ByteDance, die chinesische Muttergesellschaft von TikTok, hat offiziell bestätigt, dass sie nicht beabsichtigt, die beliebte Kurzvideo-App zu verkaufen. Damit bereitet sie den Boden für eine bahnbrechende juristische Auseinandersetzung mit der US-Regierung. Die Erklärung, die auf dem offiziellen Toutiao-Konto des Unternehmens veröffentlicht wurde, widerlegt Spekulationen, dass das Unternehmen nach der Verabschiedung eines neuen amerikanischen Gesetzes einen Käufer für TikToks US-Geschäft suchte.

Das Gesetz mit dem offiziellen Titel „Protecting Americans from Foreign Adversary Controlled Applications Act“ gibt ByteDance etwa neun Monate Zeit, seine Anteile an den US-Vermögenswerten von TikTok zu veräußern, andernfalls droht ihm ein vollständiges Verbot der App im Land. Der Gesetzesentwurf basiert auf parteiübergreifenden Bedenken Washingtons hinsichtlich der nationalen Sicherheit. Die Abgeordneten befürchten, dass die chinesische Regierung ByteDance zur Herausgabe der Daten seiner 170 Millionen amerikanischen Nutzer zwingen oder die von ihnen angezeigten Inhalte manipulieren könnte.

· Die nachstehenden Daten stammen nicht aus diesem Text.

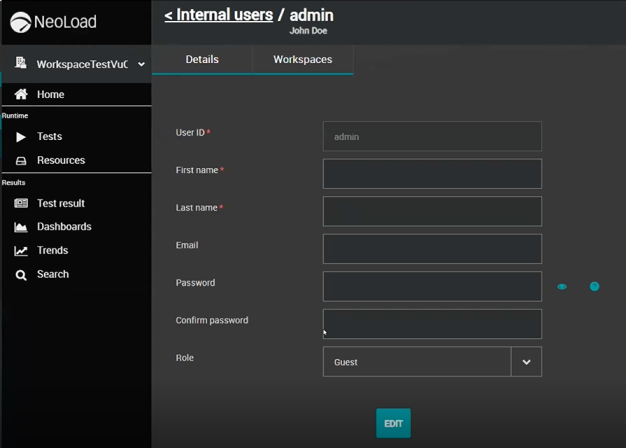Click the Tests play icon
The image size is (626, 448).
pyautogui.click(x=21, y=137)
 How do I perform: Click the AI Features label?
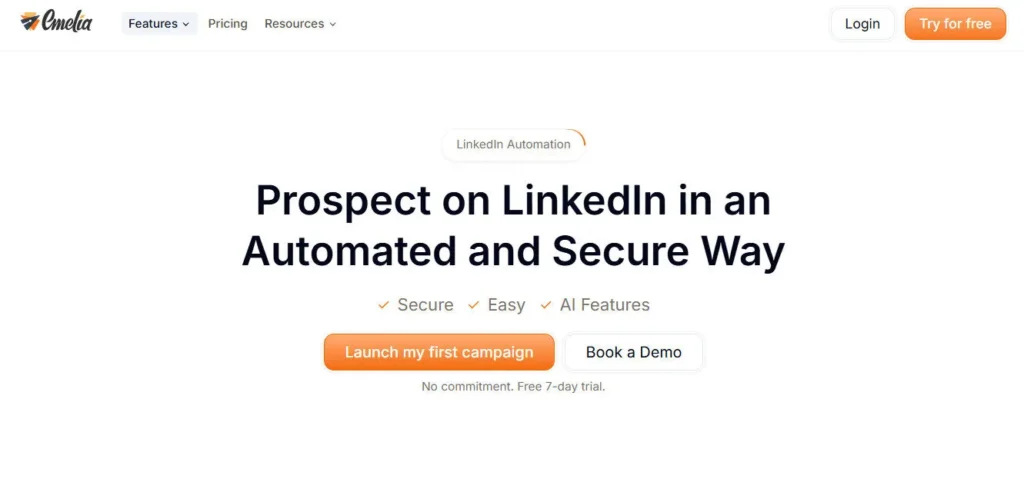(x=604, y=305)
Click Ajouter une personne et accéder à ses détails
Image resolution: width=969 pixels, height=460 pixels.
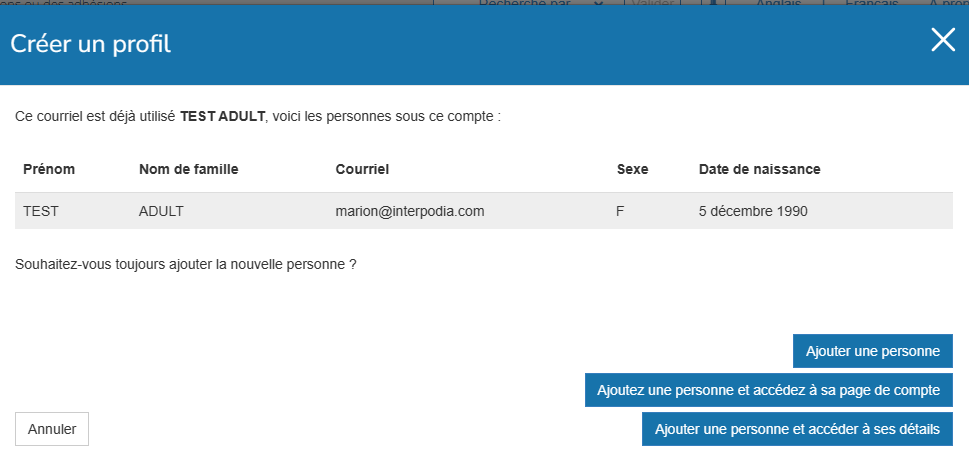(x=797, y=429)
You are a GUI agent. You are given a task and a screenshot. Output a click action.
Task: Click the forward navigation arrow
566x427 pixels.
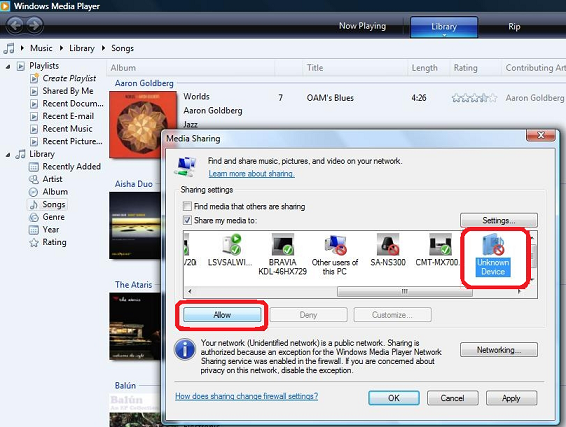[35, 25]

ByteDance stellte in seiner Erklärung klar, dass man zwar Szenarien für die Zukunft seines US-Geschäfts geprüft habe, ein Verkauf aber nicht zur Debatte stehe. Das Unternehmen hat Vorwürfe des Datenaustauschs mit der chinesischen Regierung stets zurückgewiesen und argumentiert, das Gesetz zur Desinvestition oder zum Verbot sei verfassungswidrig und verletze die Meinungsfreiheit.

Im Mittelpunkt des Streits steht der leistungsstarke Empfehlungsalgorithmus von TikTok, den ByteDance als Kronjuwel seines geistigen Eigentums betrachtet und von dem es sich nicht trennen möchte. Jeder Verkauf ohne diesen Algorithmus würde die US-Version von TikTok zu einem Schatten ihrer selbst machen und sie für potenzielle Käufer unattraktiv machen.

Da ein Verkauf endgültig vom Tisch ist, konzentriert ByteDance seine Bemühungen nun auf eine Klage gegen das US-Gesetz. Dieser Schritt markiert den Beginn eines voraussichtlich langwierigen und risikoreichen Rechtsstreits, dessen Ausgang die digitale Landschaft verändern und die Regulierung ausländischer Technologieplattformen durch die US-Regierung neu definieren könnte.